◆ Problem details ◆
Go through the data below and transcribe it exactly. Omit the images.
BEGIN
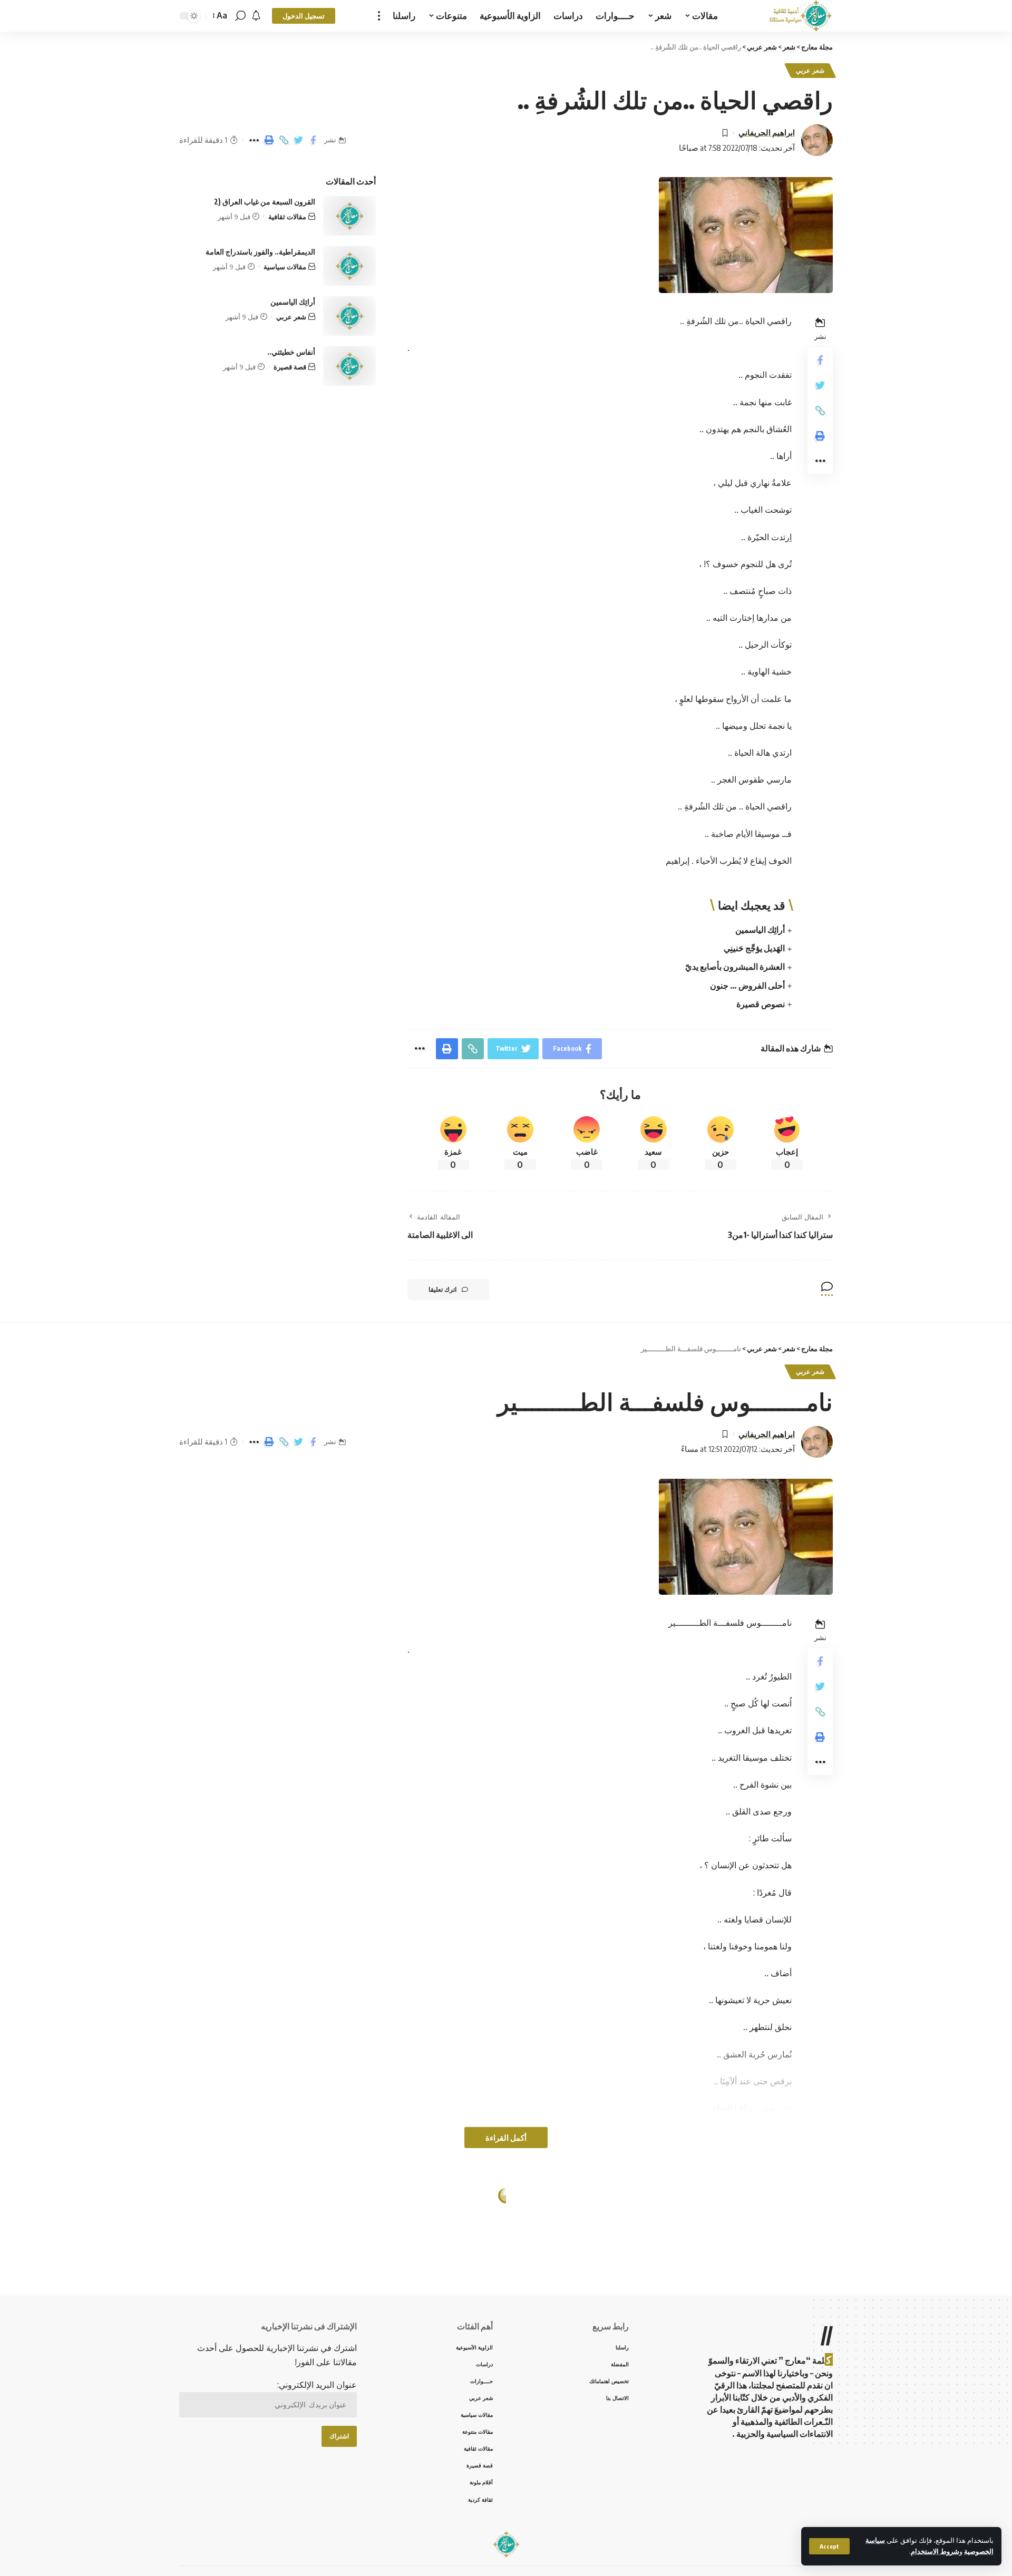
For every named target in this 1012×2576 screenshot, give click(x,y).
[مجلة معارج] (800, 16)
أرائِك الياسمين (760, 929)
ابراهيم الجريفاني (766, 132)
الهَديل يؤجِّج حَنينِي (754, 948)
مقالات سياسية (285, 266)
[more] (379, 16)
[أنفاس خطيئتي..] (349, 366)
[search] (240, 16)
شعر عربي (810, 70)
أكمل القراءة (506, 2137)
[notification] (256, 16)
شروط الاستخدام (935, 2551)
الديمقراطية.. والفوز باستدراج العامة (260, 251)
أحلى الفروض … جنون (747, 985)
END
◆ Your solution ◆
For every named target in this 1012×2576 screenshot, give click(x,y).
[مجلة معارج] (800, 16)
أرائِك الياسمين (760, 929)
ابراهيم الجريفاني (766, 132)
الهَديل يؤجِّج حَنينِي (754, 948)
مقالات سياسية (285, 266)
[more] (379, 16)
[أنفاس خطيئتي..] (349, 366)
[search] (240, 16)
شعر عربي (810, 70)
أكمل القراءة (506, 2137)
[notification] (256, 16)
شروط الاستخدام (935, 2551)
الديمقراطية.. والفوز باستدراج العامة (260, 251)
أحلى الفروض … جنون (747, 985)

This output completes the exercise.